The Endocannabinoid System and Breast Cancer

There are several forms of breast cancer differentiated by the presence or absence of different receptors (ERα, PR, and HER2) on the cancer cells. Depending on the type, CB1 and especially CB2 receptors vary. For example, in HER2+ breast cancer, a 2015 study examining hundreds of breast tumor samples determined an association between high CB2 protein expression and decreased overall survival. This was backed up by another study which indicated a positive correlation between histologic grade of breast tumors and CB2 receptor mRNA expression, while normal breast tissue had hardly any CB2 expression. It is important to note here that some studies examine the mRNA that codes for cannabinoid receptor proteins rather than the proteins themselves, although some research (described in the Discussion of the linked article) indicates a correlation between cannabinoid receptor protein levels and the associated mRNA. In this case, the fact that both high CB2 protein expression and high CB2 mRNA expression is correlated with more aggressive disease bolsters the correlation.

While CB1 receptor mRNA was also present in the above study, levels were even lower than in normal breast tissue, contrary to CB2 receptor mRNA which was significantly higher than CB1 receptor mRNA in all the tested cell types. Due to the abundance of CB2 receptors found in breast cancer subtypes resistant to conventional therapies, researchers suggested the possibility that selective targeting of CB2 receptors could be a novel treatment option, as they had demonstrated the phytocannabinoid tetrahydrocannabinol (THC) induced apoptosis in breast cancer cells via CB2 activation. In contrast to results seen in HER2+ breast cancer, a 2017 study linked higher CB2 protein expression with better recurrence-free survival in ERα+ and ERα- breast cancer patients (chart shown below), along with demonstrating that CB2 activation inhibited invasion of both cell types. This is notable as 60-70% of breast cancers are ERα+. Also of note, anandamide has been shown to inhibit proliferation of ERα+ cells, although through CB1 activation rather than CB2.

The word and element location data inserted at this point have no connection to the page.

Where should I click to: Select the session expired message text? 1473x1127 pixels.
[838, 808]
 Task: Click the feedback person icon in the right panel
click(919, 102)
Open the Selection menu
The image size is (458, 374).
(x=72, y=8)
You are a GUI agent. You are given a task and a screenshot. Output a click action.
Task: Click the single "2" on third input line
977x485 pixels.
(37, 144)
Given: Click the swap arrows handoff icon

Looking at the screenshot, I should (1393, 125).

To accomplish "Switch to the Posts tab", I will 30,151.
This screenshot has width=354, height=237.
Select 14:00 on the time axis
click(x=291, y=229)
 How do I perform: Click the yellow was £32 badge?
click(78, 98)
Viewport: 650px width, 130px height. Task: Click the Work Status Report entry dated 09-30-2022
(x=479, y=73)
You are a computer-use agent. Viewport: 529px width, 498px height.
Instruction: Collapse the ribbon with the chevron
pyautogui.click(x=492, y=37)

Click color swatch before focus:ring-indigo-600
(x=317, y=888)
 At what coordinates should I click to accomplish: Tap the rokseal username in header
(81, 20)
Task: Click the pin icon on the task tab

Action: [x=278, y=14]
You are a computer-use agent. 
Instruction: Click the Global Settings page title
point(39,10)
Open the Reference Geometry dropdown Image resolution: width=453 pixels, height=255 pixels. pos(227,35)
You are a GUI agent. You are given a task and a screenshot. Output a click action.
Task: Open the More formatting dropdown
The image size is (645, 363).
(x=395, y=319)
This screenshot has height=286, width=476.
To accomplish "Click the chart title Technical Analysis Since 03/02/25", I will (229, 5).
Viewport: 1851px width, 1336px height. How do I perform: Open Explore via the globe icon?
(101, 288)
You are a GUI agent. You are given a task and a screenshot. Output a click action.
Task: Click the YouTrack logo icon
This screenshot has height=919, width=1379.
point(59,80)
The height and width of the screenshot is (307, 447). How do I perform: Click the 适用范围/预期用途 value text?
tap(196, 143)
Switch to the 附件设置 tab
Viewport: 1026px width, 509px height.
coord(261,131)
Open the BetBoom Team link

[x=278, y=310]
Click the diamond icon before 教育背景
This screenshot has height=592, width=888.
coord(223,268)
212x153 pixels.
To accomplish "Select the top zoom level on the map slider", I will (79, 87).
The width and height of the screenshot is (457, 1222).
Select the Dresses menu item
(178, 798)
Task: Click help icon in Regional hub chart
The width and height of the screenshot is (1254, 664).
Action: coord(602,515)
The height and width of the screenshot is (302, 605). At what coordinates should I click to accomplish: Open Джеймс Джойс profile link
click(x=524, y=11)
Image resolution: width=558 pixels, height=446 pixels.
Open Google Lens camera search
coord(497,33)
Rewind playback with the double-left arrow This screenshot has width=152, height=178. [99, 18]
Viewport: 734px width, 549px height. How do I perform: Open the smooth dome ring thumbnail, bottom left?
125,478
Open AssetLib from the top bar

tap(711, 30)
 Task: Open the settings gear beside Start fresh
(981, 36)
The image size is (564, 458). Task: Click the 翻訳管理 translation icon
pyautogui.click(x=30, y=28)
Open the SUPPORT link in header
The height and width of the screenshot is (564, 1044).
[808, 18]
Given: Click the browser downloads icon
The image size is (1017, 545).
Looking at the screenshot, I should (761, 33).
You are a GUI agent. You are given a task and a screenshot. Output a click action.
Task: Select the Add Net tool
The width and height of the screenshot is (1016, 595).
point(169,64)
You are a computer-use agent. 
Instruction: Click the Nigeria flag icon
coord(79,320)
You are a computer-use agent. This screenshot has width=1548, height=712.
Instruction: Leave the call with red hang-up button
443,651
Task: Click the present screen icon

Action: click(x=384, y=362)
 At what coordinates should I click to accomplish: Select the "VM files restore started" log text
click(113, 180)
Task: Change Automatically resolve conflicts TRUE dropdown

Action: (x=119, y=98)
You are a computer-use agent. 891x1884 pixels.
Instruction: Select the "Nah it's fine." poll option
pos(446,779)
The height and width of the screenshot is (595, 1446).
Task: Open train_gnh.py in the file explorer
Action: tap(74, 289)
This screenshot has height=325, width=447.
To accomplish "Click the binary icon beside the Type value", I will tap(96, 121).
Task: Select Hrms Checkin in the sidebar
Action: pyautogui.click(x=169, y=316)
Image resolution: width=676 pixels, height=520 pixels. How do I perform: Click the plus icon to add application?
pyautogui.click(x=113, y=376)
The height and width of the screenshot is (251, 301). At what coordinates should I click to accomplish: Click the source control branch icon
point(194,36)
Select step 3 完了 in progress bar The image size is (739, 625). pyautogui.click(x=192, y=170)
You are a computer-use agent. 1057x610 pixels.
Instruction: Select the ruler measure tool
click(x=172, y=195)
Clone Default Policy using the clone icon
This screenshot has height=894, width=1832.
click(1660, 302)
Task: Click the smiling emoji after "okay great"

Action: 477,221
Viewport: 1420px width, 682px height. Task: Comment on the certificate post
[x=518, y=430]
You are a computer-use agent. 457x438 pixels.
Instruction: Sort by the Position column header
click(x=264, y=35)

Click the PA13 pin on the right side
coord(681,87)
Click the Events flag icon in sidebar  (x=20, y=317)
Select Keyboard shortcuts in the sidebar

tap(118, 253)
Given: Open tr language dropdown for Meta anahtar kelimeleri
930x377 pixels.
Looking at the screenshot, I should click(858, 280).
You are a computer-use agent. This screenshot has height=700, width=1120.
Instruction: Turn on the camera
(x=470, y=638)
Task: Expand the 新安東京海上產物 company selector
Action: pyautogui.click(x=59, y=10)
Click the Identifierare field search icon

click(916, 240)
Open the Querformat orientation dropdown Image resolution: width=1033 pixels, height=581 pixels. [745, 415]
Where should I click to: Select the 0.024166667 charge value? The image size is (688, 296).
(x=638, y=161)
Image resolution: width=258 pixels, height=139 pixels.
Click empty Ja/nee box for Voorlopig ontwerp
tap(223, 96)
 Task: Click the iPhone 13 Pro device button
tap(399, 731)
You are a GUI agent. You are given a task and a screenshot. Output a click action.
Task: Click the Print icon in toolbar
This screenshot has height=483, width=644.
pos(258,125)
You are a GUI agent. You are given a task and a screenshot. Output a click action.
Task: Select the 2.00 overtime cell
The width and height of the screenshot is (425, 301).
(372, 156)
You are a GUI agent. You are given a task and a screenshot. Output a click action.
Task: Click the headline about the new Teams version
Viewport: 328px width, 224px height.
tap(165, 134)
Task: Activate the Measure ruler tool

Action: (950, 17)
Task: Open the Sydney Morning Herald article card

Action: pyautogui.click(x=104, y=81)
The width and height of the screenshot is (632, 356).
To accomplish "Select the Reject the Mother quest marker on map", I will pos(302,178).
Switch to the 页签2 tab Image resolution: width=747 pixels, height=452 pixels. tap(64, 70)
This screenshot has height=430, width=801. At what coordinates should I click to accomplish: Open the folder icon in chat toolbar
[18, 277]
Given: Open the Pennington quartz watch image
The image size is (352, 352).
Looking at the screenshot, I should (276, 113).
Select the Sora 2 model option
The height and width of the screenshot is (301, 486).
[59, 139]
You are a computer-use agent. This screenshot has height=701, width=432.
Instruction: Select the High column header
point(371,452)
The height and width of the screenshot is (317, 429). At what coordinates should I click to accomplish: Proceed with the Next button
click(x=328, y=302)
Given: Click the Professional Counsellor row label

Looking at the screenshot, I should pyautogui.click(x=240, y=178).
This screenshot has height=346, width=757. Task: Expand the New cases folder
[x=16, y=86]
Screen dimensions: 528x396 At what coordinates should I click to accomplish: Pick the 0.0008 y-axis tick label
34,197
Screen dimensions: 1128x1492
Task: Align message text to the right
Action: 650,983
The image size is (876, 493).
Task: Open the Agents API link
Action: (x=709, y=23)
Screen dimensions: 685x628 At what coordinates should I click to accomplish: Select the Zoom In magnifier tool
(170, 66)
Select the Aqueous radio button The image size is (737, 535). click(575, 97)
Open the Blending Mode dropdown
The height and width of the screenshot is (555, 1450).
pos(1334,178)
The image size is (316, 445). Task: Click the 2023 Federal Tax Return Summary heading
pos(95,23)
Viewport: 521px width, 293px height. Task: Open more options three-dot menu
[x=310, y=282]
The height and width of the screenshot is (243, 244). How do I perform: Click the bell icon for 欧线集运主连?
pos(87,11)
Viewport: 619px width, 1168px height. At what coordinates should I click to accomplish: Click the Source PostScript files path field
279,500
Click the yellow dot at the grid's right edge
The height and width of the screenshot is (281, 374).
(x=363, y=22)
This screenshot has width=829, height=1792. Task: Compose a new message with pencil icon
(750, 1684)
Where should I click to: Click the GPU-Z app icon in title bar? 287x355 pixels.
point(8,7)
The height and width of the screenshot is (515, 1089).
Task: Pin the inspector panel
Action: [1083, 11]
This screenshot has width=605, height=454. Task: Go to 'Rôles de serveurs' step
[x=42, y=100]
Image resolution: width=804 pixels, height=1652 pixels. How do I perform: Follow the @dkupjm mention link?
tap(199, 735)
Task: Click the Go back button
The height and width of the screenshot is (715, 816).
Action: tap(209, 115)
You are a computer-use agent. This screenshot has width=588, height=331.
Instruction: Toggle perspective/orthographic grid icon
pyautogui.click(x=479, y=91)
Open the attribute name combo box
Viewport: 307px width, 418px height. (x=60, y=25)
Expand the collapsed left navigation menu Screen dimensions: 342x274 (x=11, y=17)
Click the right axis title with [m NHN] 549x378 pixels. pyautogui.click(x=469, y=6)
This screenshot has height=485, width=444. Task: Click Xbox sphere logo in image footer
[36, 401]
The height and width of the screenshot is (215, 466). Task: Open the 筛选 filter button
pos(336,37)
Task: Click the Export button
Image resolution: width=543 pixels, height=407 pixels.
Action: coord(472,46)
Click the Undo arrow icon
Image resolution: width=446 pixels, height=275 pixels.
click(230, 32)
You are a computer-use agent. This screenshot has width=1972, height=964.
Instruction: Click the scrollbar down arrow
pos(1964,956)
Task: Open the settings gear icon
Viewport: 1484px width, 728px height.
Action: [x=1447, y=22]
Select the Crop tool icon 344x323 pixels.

The Endocannabinoid System and Colorectal Cancer

The importance of the CB1 receptor in colorectal cancer (CRC) was illuminated in a study with mice, in which loss or inhibition of CB1 receptors through genetic or pharmacological means accelerated tumor growth and activation of those receptors reduced tumor growth. Other animal evidence has also pointed to CB1 receptors acting as tumor suppressors in CRC. These observations were further supported in a small human study conducted by Italian researchers, in which patients with metastatic and non-metastatic colorectal cancer were analyzed to determine differences in CB1 receptor protein expression. Patients with metastatic disease had a lower level of CB1 receptors than those without metastasis, indicating that dysfunctional CB1 signaling may contribute to the spread of cancer cells. The authors concluded, “drugs able to induce CB1 receptor expression can be helpful in order to set new anticancer therapeutic strategies.”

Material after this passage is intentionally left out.